Please count the lines in the listing below where the word "agent" appears. Give the number only.

*** Opening of The input ***

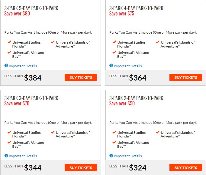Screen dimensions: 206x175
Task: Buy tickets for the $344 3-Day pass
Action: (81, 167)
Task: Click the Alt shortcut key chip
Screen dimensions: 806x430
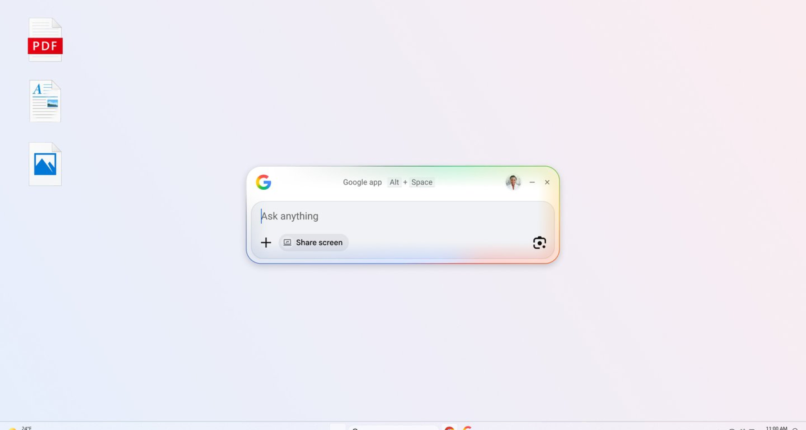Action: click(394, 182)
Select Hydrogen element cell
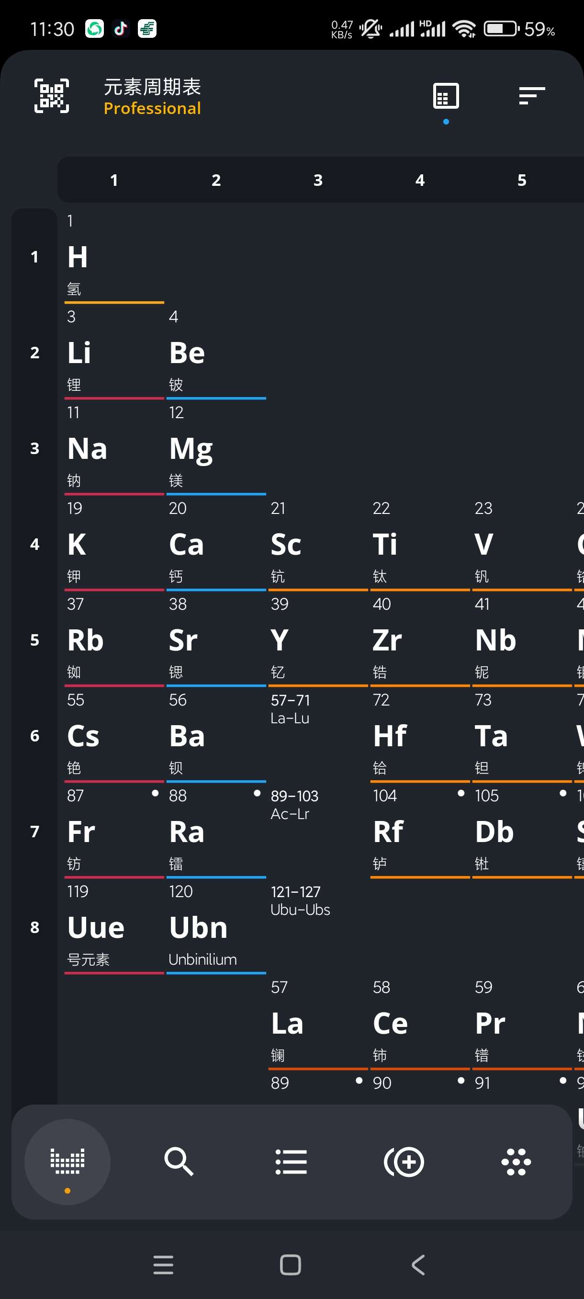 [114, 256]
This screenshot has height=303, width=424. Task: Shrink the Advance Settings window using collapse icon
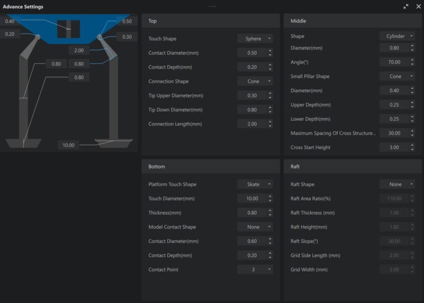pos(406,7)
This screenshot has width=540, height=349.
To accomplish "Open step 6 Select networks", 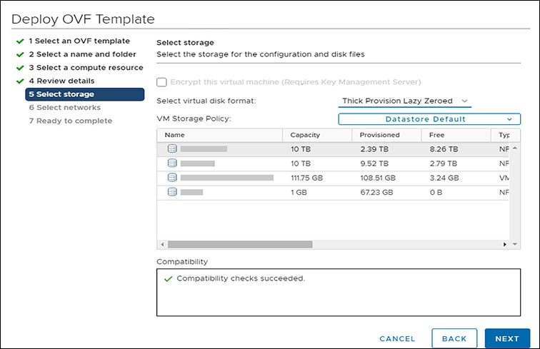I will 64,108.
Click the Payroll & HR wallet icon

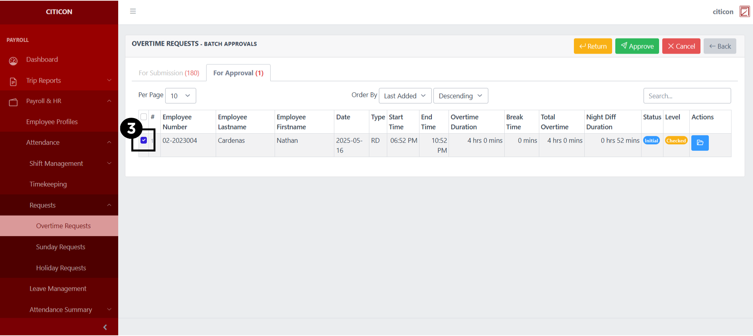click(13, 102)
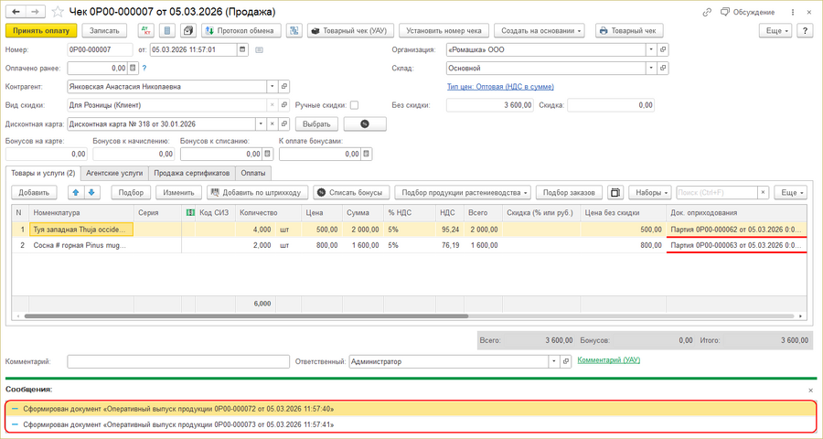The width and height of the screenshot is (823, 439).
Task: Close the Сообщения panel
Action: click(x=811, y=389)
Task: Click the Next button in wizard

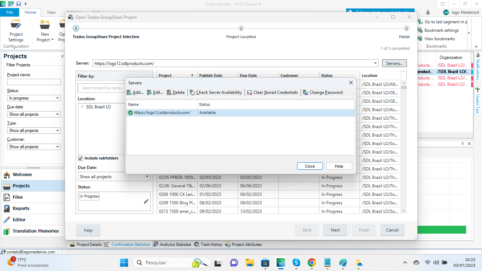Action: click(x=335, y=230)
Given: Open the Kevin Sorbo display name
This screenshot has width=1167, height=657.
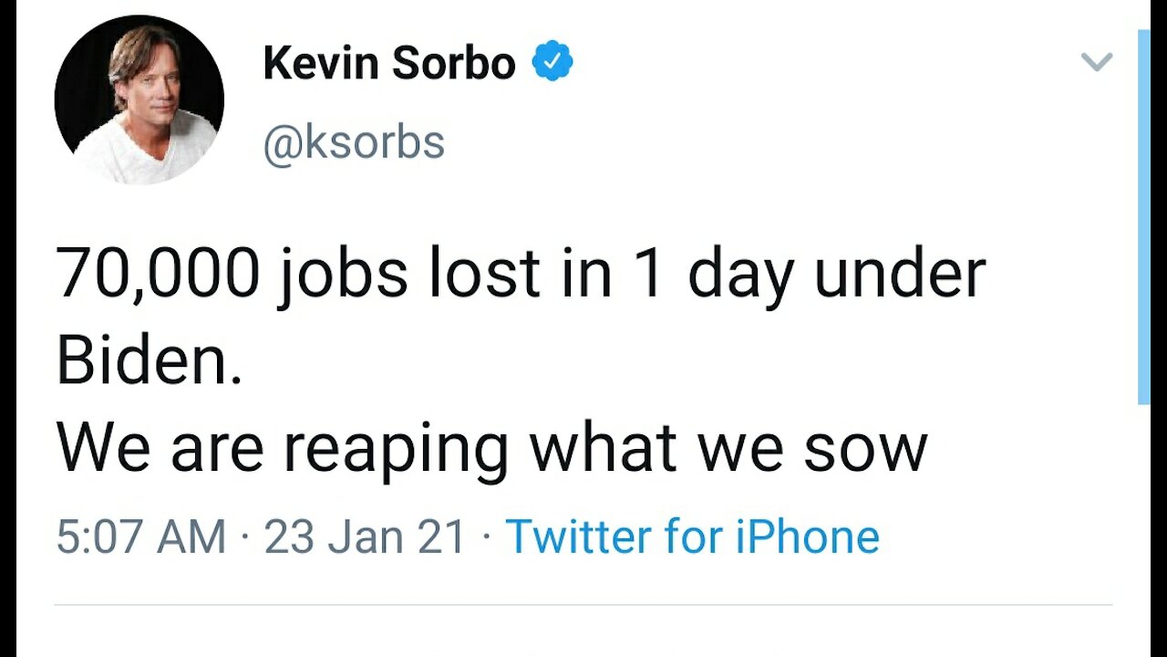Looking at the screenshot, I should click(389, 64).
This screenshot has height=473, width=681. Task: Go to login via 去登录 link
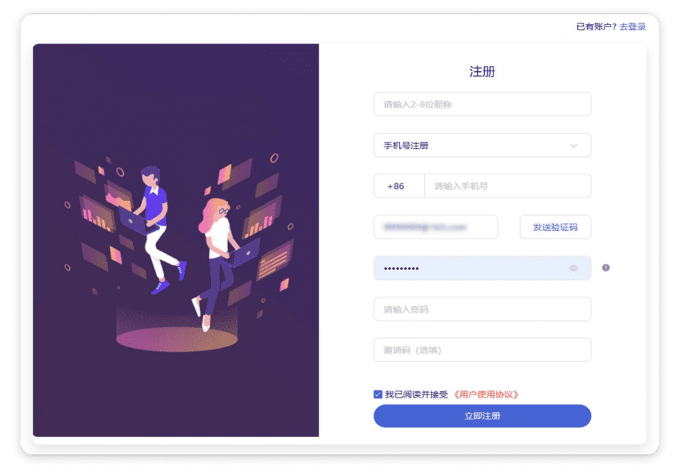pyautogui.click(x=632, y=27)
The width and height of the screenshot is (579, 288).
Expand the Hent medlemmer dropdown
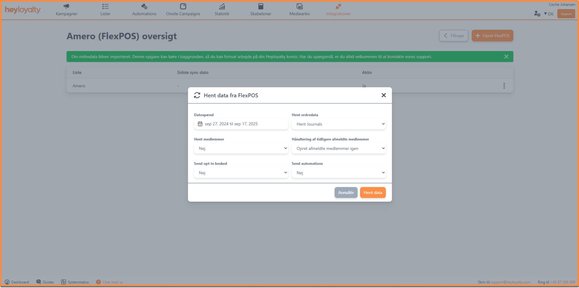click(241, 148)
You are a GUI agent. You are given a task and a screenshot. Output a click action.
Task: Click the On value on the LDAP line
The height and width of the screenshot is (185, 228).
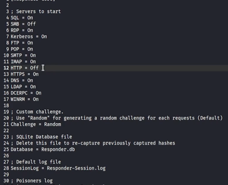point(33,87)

*** Close of The input ***
*** Opening of The input ***

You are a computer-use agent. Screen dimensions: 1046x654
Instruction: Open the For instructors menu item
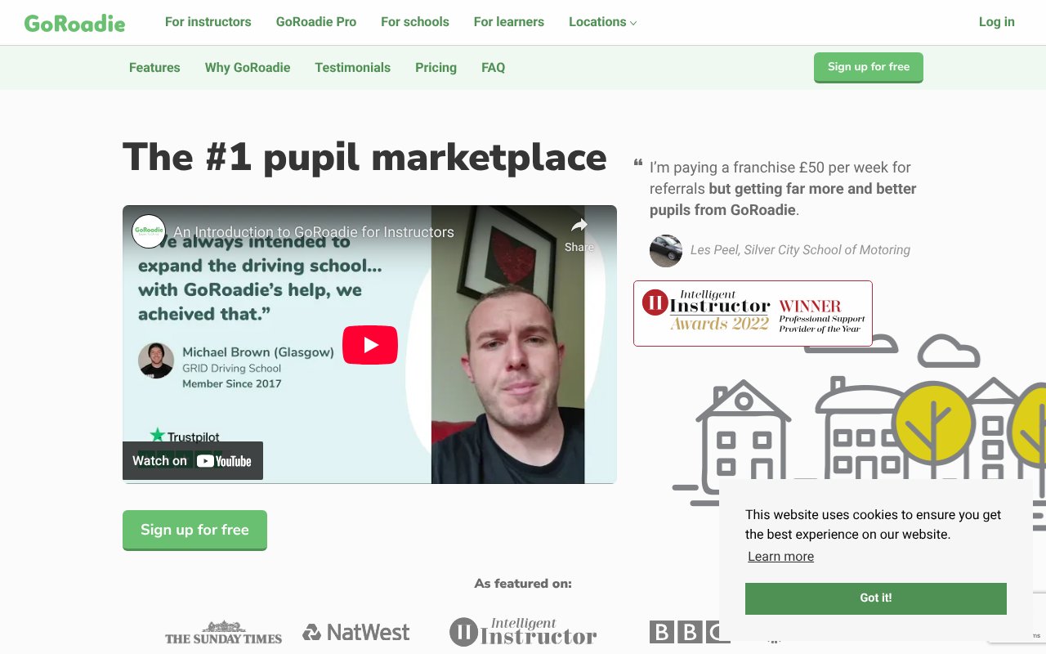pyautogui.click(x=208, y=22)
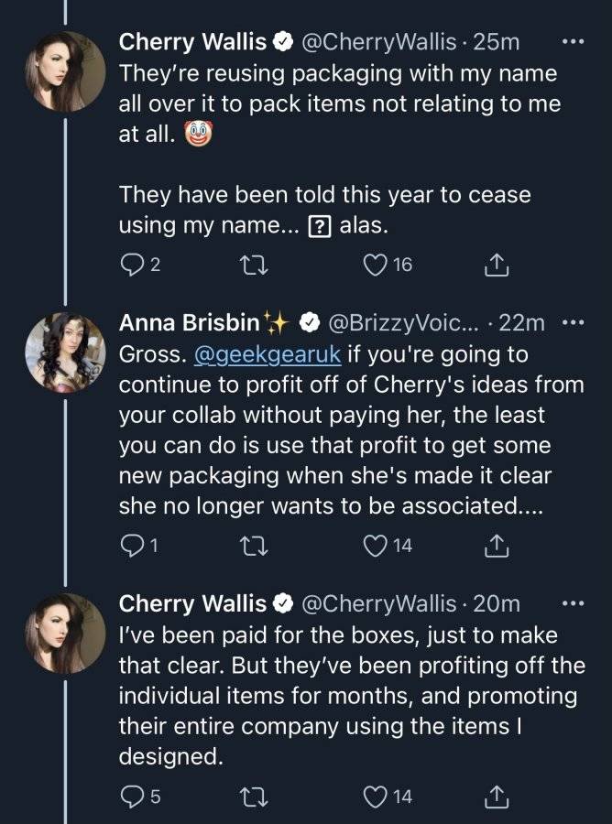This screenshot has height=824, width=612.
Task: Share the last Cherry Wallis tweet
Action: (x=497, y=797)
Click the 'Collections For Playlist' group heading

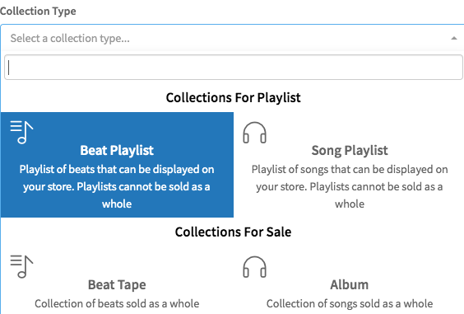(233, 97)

*** Close of The input ***

**Result of this task**: 2